Including the oil sands project, Alberta generators have proposed construction of more than 5,000 MW of new electricity generation by 2005, which would far exceed expected demand and would permit the export of some 3,000 MW, according to provincial projections.

Nuclear generation already is key to some importing provinces, like Ontario. In a January 2003 projection of supply and demand for the following 18 months, the Ontario Independent Electricity Market Operator notes, "More significant than the demand changes are the delays announced in October (2002) to the restart of the shut down Pickering A nuclear units.
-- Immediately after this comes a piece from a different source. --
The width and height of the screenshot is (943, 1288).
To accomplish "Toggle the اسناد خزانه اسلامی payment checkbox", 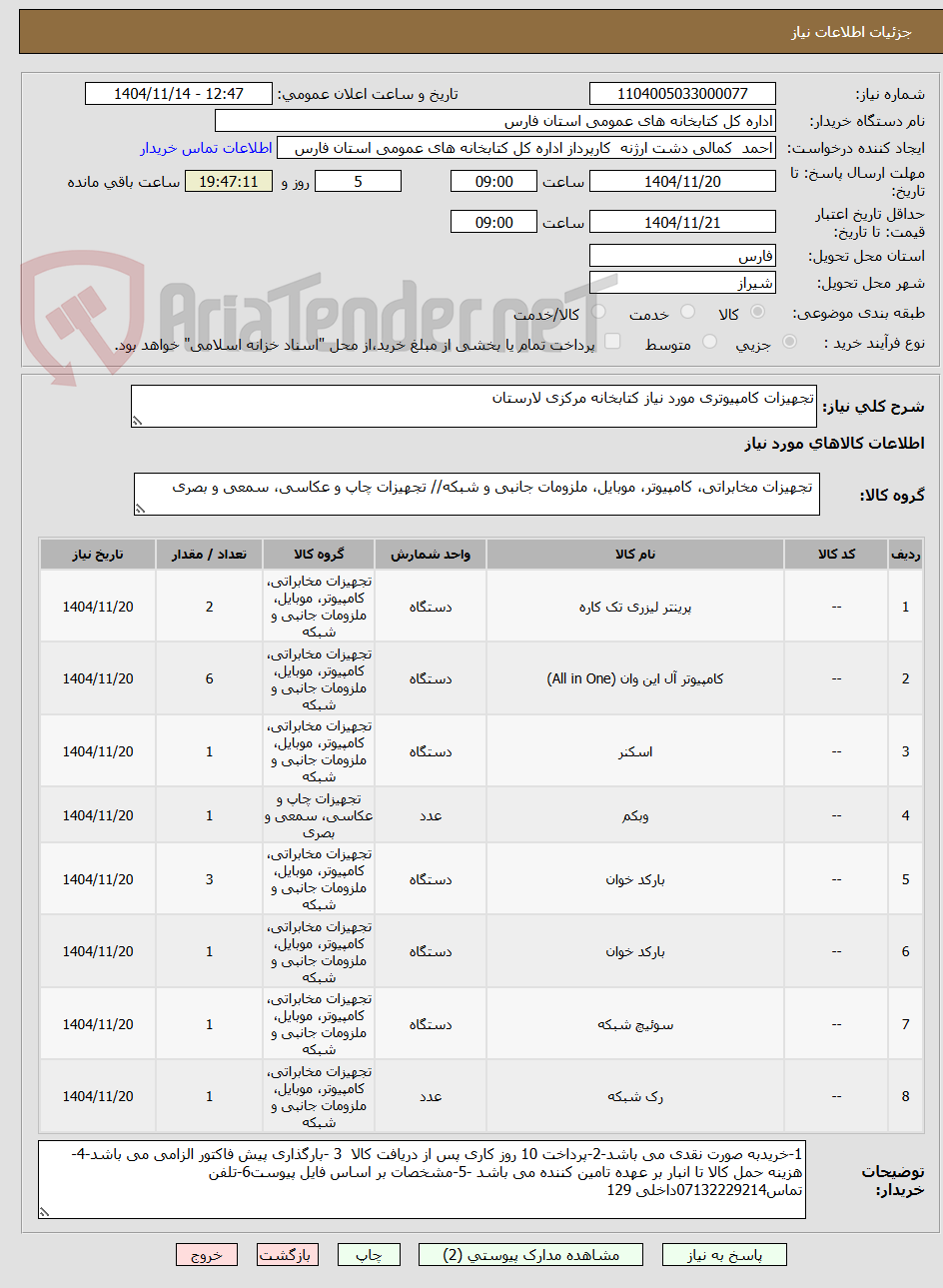I will click(x=612, y=343).
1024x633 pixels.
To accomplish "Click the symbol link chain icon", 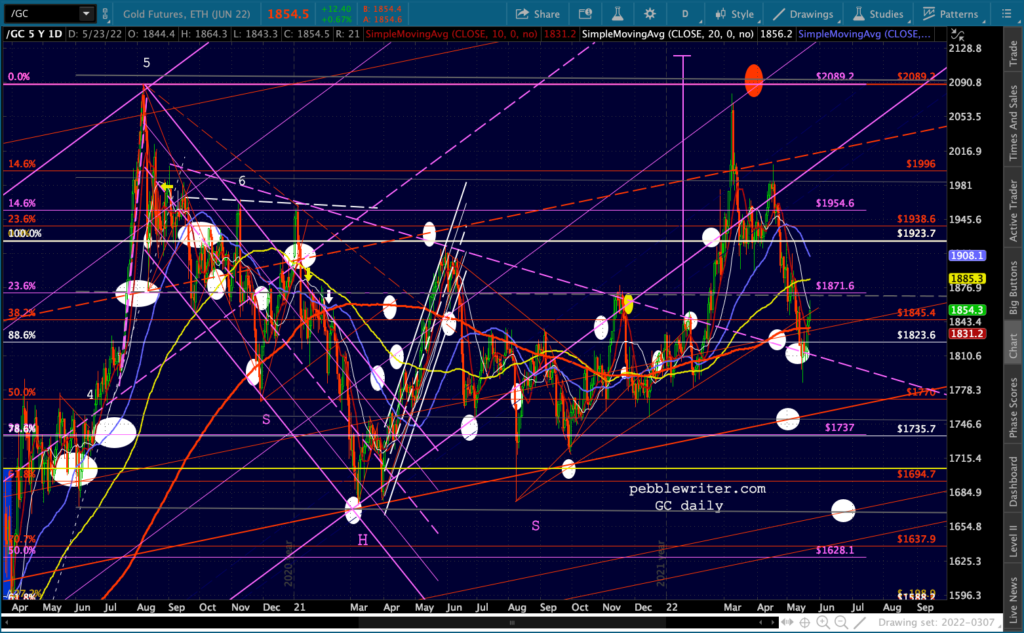I will [105, 13].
These delays have reduced available generation substantially over the entire outlook period. … If the Pickering and Bruce nuclear units do not return to service as scheduled before next summer, supply will continue to be stretched thin."

Nuclear power could provide a growing share of electricity in Canada, where political opposition to the fuel source seems less vociferous than in the United States. In Ontario, for example, the restart of the twin 750-MW Bruce Power plants has been scheduled for April and June of this year. "In the Ontario market it is anticipated that 3,500 MW of nuclear power will be returning to service over the next three-plus years, so if all that returns, during off-peak we would expect Ontario would go from a net importer to a net exporter," Dalton says.
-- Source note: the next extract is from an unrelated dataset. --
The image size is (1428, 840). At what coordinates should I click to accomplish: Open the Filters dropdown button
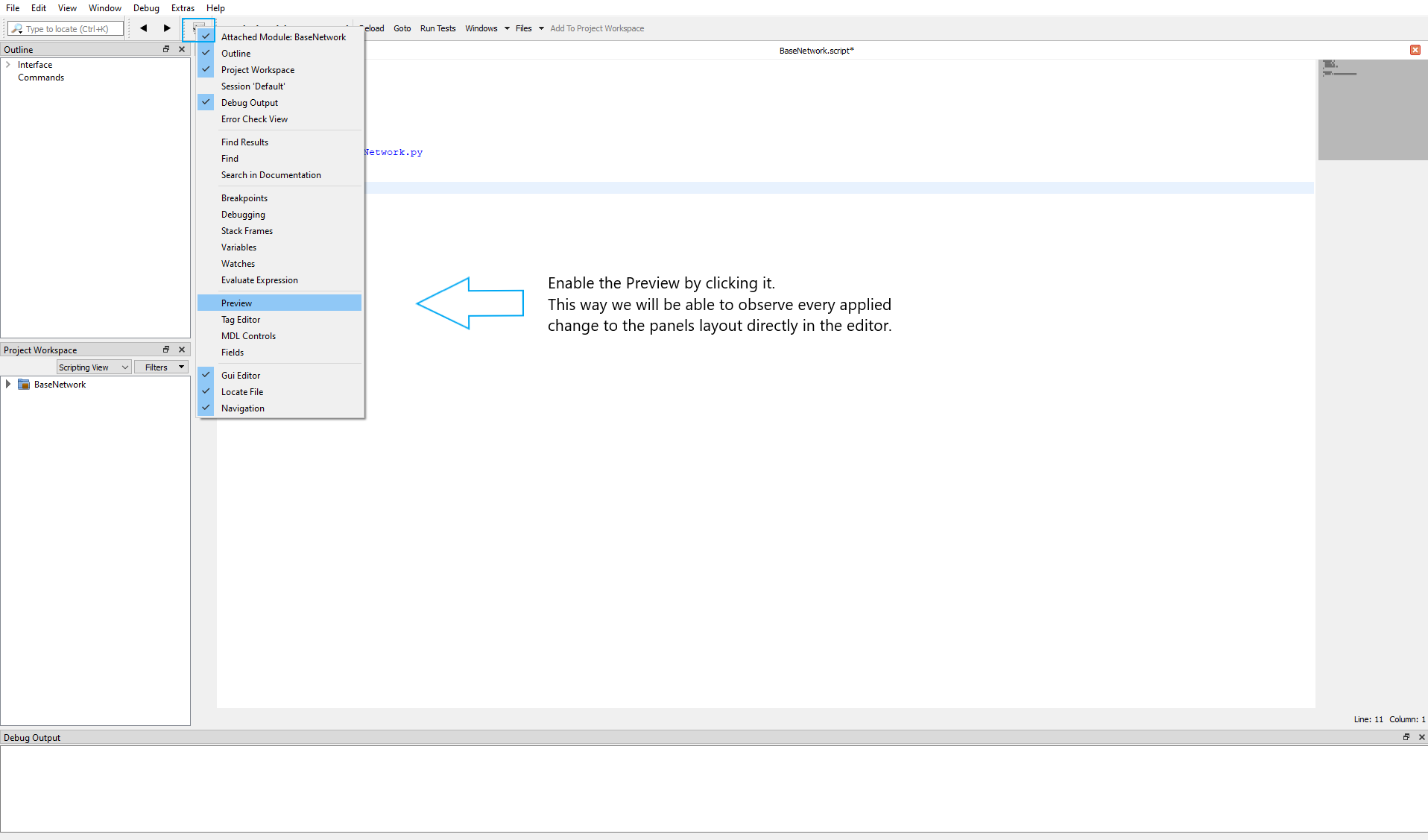click(x=160, y=367)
Still, in some provinces, nuclear power is less welcome. In British Columbia, a new energy policy unveiled in November 2002 indicates that nuclear power will not be permitted in the province. This could suggest that in provinces where hydro- traditionally a publicly managed asset-is a strong option for new capacity, neither publicly nor privately financed nuclear projects may be feasible.

Similarly, a host of gas-fired plants also are scheduled to open across the country over the near term. In power-hungry Ontario, for example, the 578-MW ATCO Brighton Beach unit is scheduled to come on line in March 2004, and the smaller 98-MW Imperial Oil unit is slated for an April 2004 startup.

Merchant Plants To Gain Ground

Since the California debacle, private financiers' enthusiasm for merchant plants has waned in Canada, one source says. Cost recovery is the key. "From East to West there were a lot of merchant plant proposals, but there is not much activity now, and the biggest hurdle is firm contracts," Harvie says. But the provinces still are willing to sign longer-term contracts that can make merchant plants viable, given the province's responsibilities to its citizens.

In electricity-export-strong Quebec during 2002, the total volume supplied by purchase contracts with independent power producers amounted to only 387 MW. Hydro Quebec estimates that over the next few years, there will be only an additional 48 MW available from IPPs.

Similarly, in British Columbia, Canada's other export powerhouse, the province just recently decided to allow private sector participation in the development of generating assets in general, with the proviso that no more large-scale hydro projects will be approved.

Other provinces are less sanguine about the potential role of private sector equity in any hydroelectric projects. "Some provinces don't want to broach the subject of private money in hydro. Some provinces don't want to even go there. The politician who does bring it up doesn't want to stay in office very long," suggests one analyst.

While the mid-term outlook for U.S. imports of electricity from Canada is down, the longer-term view is somewhat brighter. Several new generating projects in Canada could breathe new life into exports to the United States. While some of these projects are based on merchant plant financing, others are expected to involve a higher level of provincial government capital, mitigating the risks resulting from the dearth of new long-term purchase contracts available in the North American market. And although Canadian generators depend mostly on hydroelectric potential for export sales now, an evolving mix of fuel sources also could help yield more exports, analysts say. Finally, new Canadian transmission assets under consideration could better link several provinces to the U.S. grid and help make Canadian electricity more competitive with U.S. generation.